«Дело… о поселившемся будто бы… в доме нечистом духе» (1816 г.) и подобные ему казусы: опыт эксплуатации суеверий
24 марта 1816 г. Канцелярией смоленского губернатора было заведено «Дѣло по отношенiю Смоленскаго Епископа Jосафа о посѣлившемся будто бы Юхновскаго уѣзда деревни Горбачей крестьянина Егора Иванова въ домѣ нечистомъ духѣ» [ГАСО. Ф. 1. Оп. 1. 1816 г. Д. 27]1. Основанием послужило письмо епископа Иоасафа смоленскому губернатору от 23 марта 1816 г., в котором и были изложены обстоятельства дела2.
Ваше превосходительство
Милостивый Государь!
Сего марта 21го дня репортомъ мнѣ юхновскаго Духовнаго правленiя присутствующiй соборный протоїерей и благочинный Iоаннъ Лелюхинъ донесъ, что того уѣзда приходу села Слободки деревни Горбачей въ домѣ крестьянина вотчины Княгини Татiаны Юсуповой Егора Иванова посѣлился яко бы нечистый Духъ, который вечеромъ и ночью безъ огня чинитъ будто изъ подъ печи и изъ примоста къ печи различныя разговоры невидимо, и якобы бросаетъ по избѣ и на людей разныя вещи и прочiя пакости дѣлаетъ, и что таковый Духъ называетъ себя Архипомъ Ивановымъ и будто посланъ въ домъ того крестьянина той же деревни отъ крестьянина Феодора Мокiева. Молва о дѣйствiи и разговорахъ сего нечистаго Духа до такого степени дошла, что по всей вотчинѣ княгини Юсуповой, заключающей около шести тысячъ душъ, повѣствуютъ съ удивленiемъ и чувствуемымъ страхомъ и даже съ суевѣрiемъ таковая молва простерлась даже и до жителей города Юхнова. Почему оный протоїерей Лелюхинъ для достовѣрнѣйшаго узнанiя о таковомъ странномъ и совершенному сомненiю подверженномъ дѣйствiи, рѣшился быть въ домѣ лично прописаннаго крестьянина, и изъ послѣдствiй узнано имъ [нрзб.] совершенно, что разговоры произходимые якобы отъ нечистаго духа, происходили отъ слѣпой четырнатцатилѣтней дѣвки, имянемъ Евдокiи Егоровой, а бросанiя вѣщами для большаго устрашенiя любопытствующихъ отъ самаго крестьянина Иванова и брата его, и женъ ихъ и сестры, и все то дѣлается по стачкѣ всего сѣмейства ихъ.

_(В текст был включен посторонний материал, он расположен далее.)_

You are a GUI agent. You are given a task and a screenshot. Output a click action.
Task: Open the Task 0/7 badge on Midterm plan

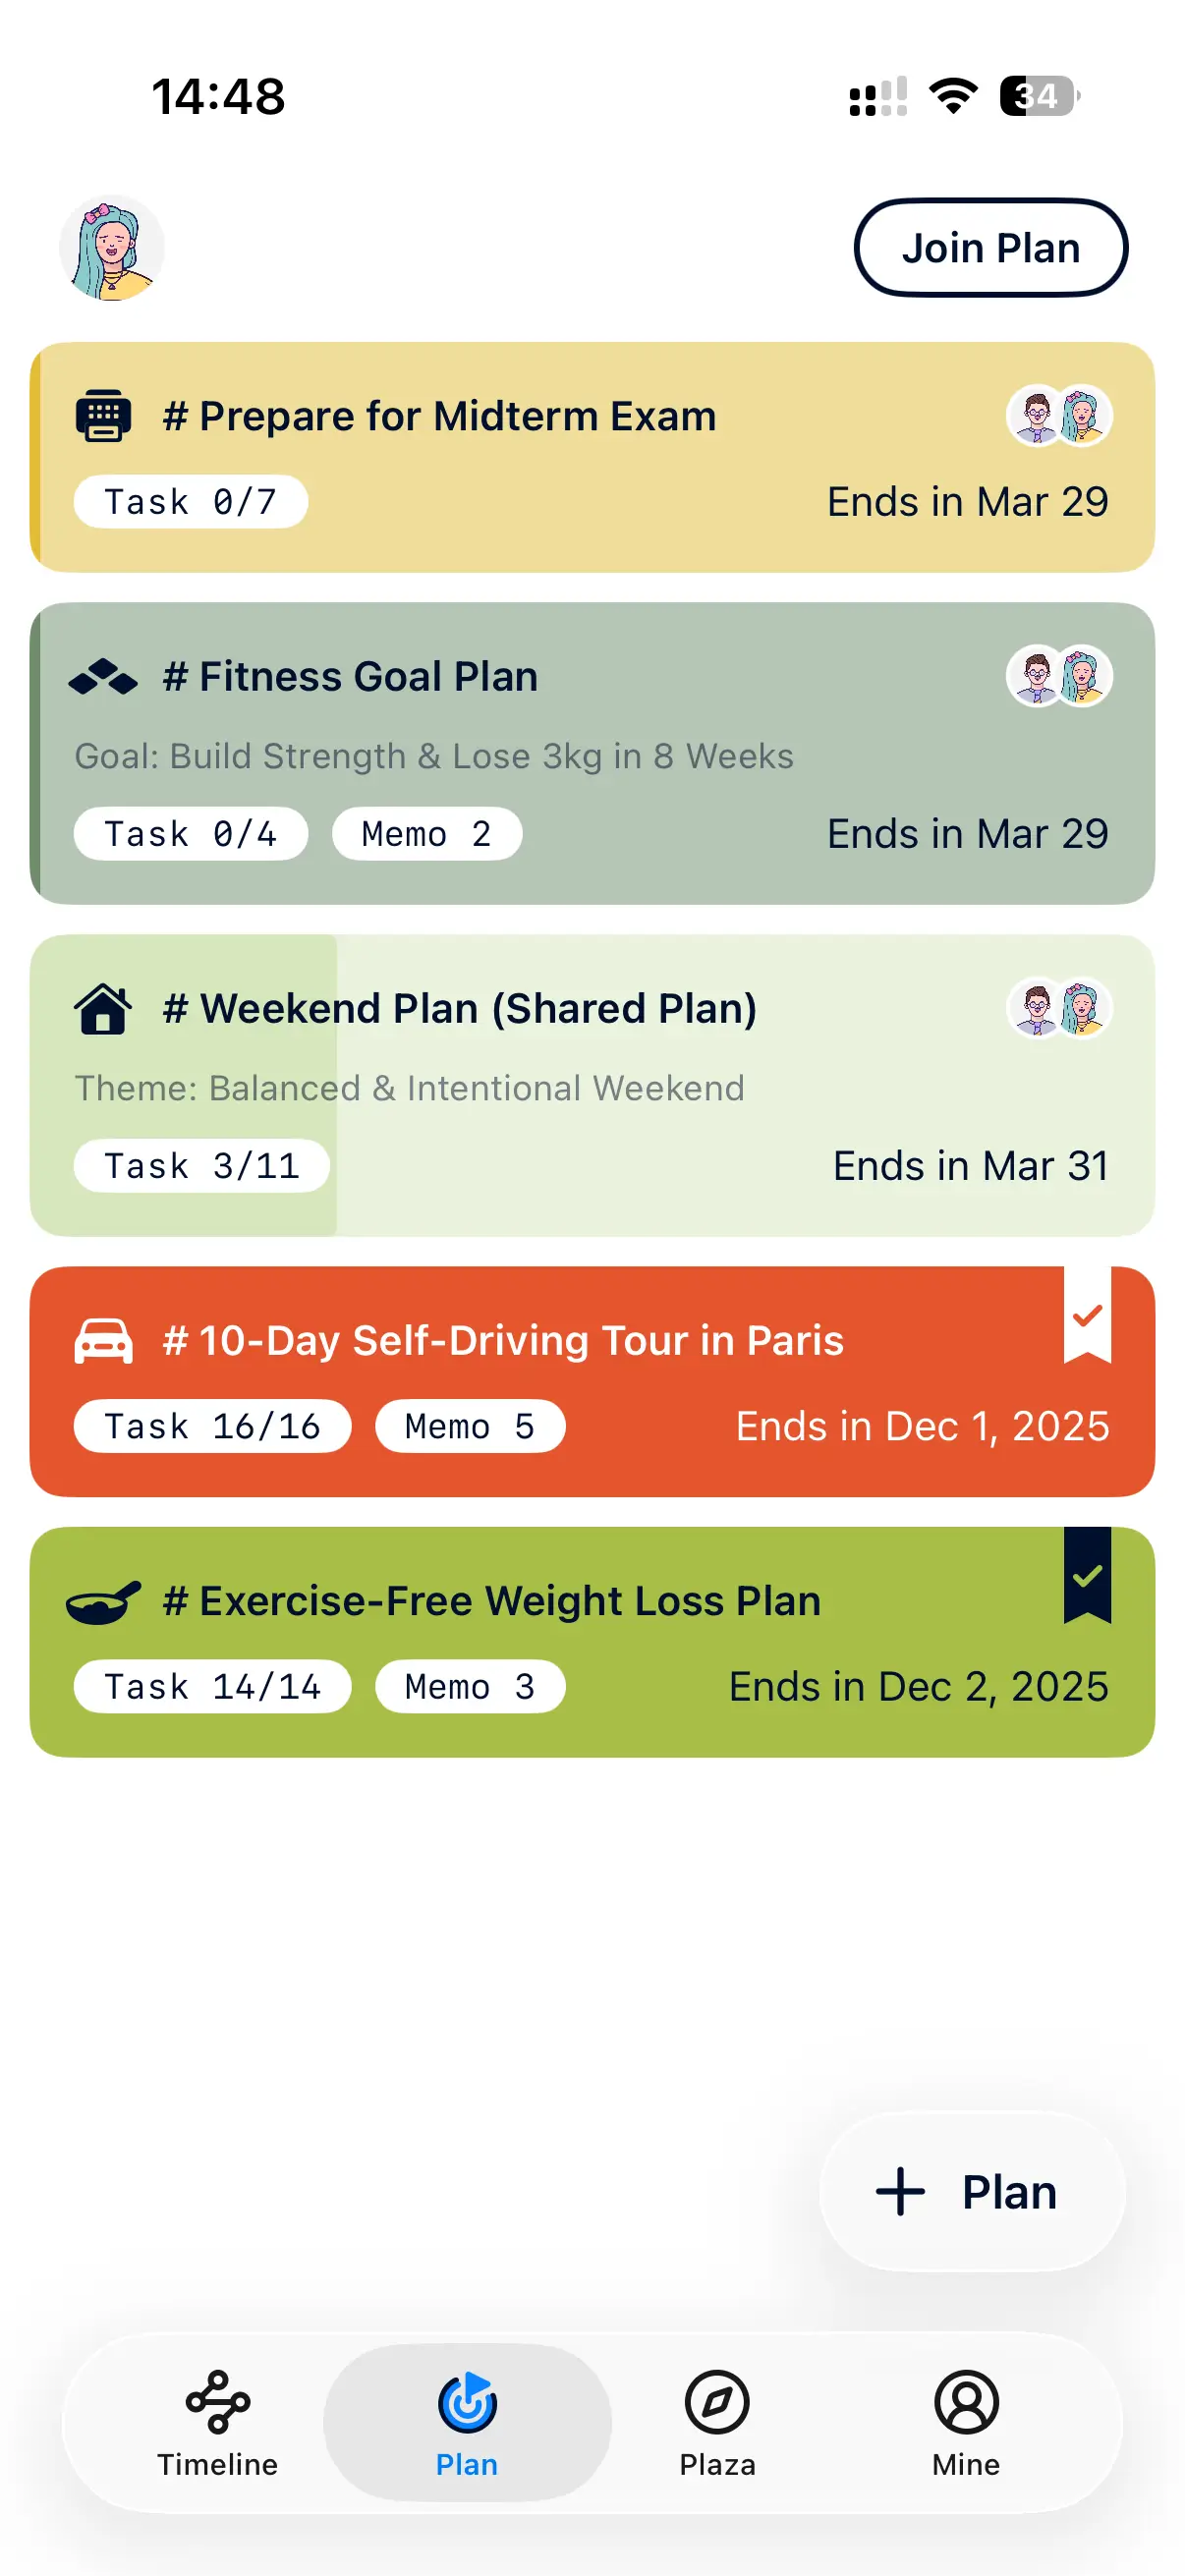190,501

Рассматривая такое обстоятельство, я нахожу, что выдуманный прописанными крестьянами вышеозначенный поступокъ служитъ не точiю къ нарушенiю всеобщаго покоя и тишины, но даже и ко всеобщему вреду.

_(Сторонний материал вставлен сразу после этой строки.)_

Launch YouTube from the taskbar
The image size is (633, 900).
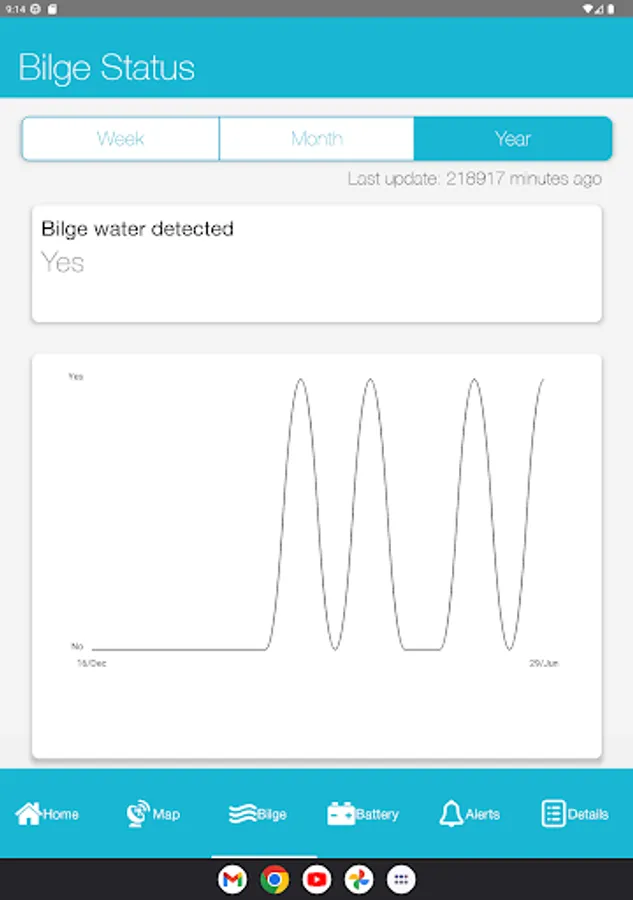[x=317, y=879]
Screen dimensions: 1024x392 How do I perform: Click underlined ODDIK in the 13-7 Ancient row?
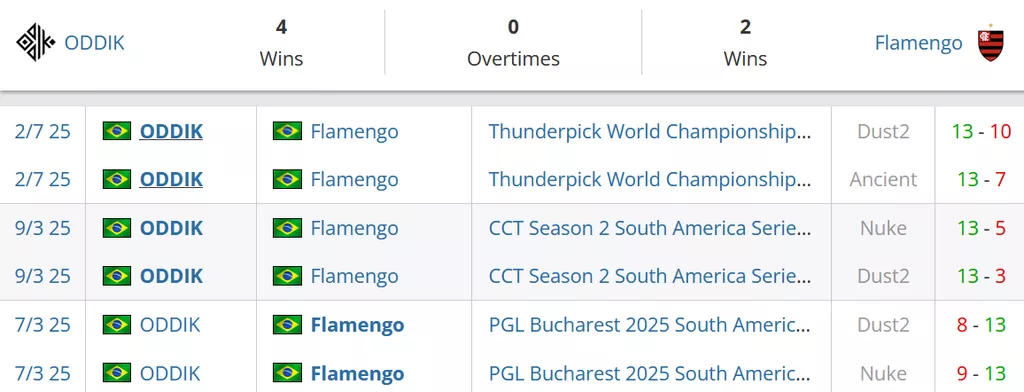pos(171,179)
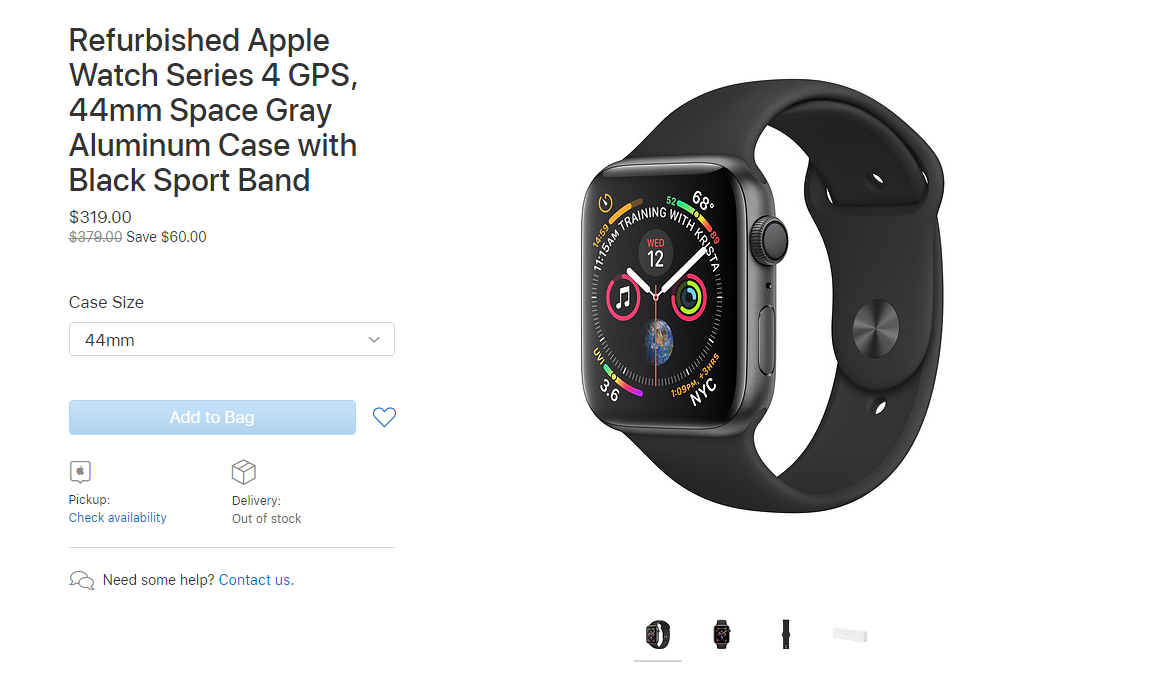Select the white box packaging thumbnail
1172x695 pixels.
tap(850, 635)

Долгомъ почелъ к лучшему объясненiю прописаннаго обстоятельства препроводить при семъ къ вашему превосходительству съ представленiя благочиннаго протоїерея Лелюхина точную копiю на зависящее къ искорѣненiю таковаго зла со стороны вашей благоразсмотрѣнiе, прося Васъ, Милостивый Государь!
о послѣдующем на сiе почтить меня Вашимъ увѣдомленiемъ.

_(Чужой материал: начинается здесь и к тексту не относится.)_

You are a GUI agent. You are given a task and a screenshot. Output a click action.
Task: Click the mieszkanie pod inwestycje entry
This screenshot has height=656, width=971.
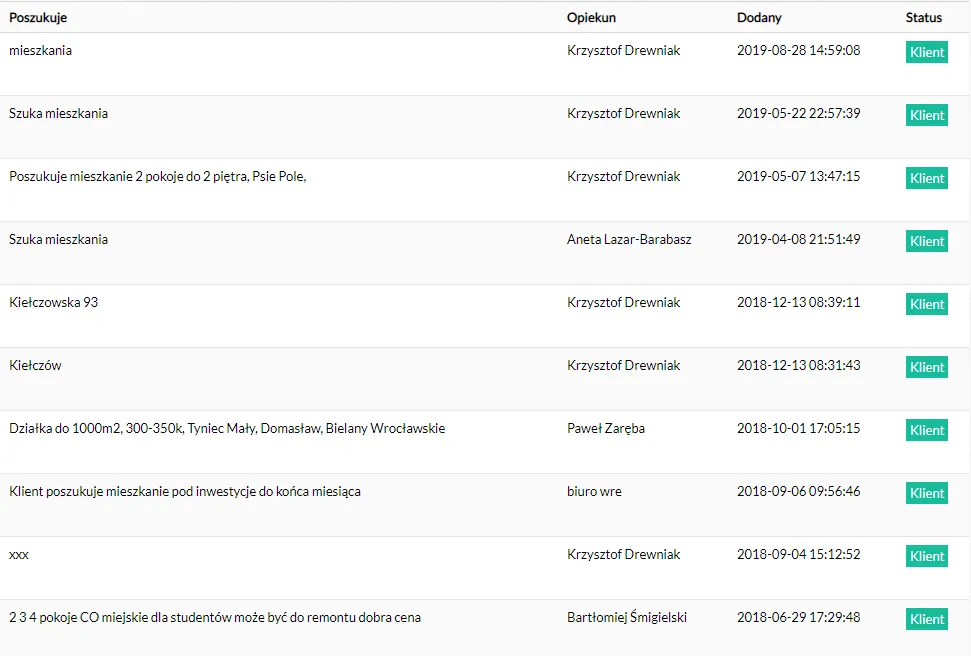pyautogui.click(x=185, y=491)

Съ истиннымъ почтенiемъ и преданностiю имѣю честь быть навсегда
Вашего Превосходительства
Милостиваго Государя
Покорнѣйшiй слуга
[подпись] Jосафъ Епископъ Смоленскiй [ГАСО. Ф. 1. Оп. 1. Д. 27. Л. 1–1об.]
Помимо письма епископа, излагающего обстоятельства имевшего место в доме крестьянина полтергейста, в деле содержится подробный «репорт» протоиерея Лелюхина от 16 марта 1816 г. («Об открытiи обмана ложной молвы, о разговорахъ и дѣйствiи невидимымъ кѣм-то производимыхъ»), лично наблюдавшего звуковые и акциональные проявления «нечистого духа» и участвовавшего в разоблачении этого явления [ГАСО. Ф. 1. Оп. 1. Д. 27. Л. 2–5об.]3. Протоиерей Лелюхин сообщал, что после жалоб на странные события священники сел Слободки и Бутурина 4 и 5 февраля 1816 г. отслужили молебны в доме крестьянина Иванова и в других домах.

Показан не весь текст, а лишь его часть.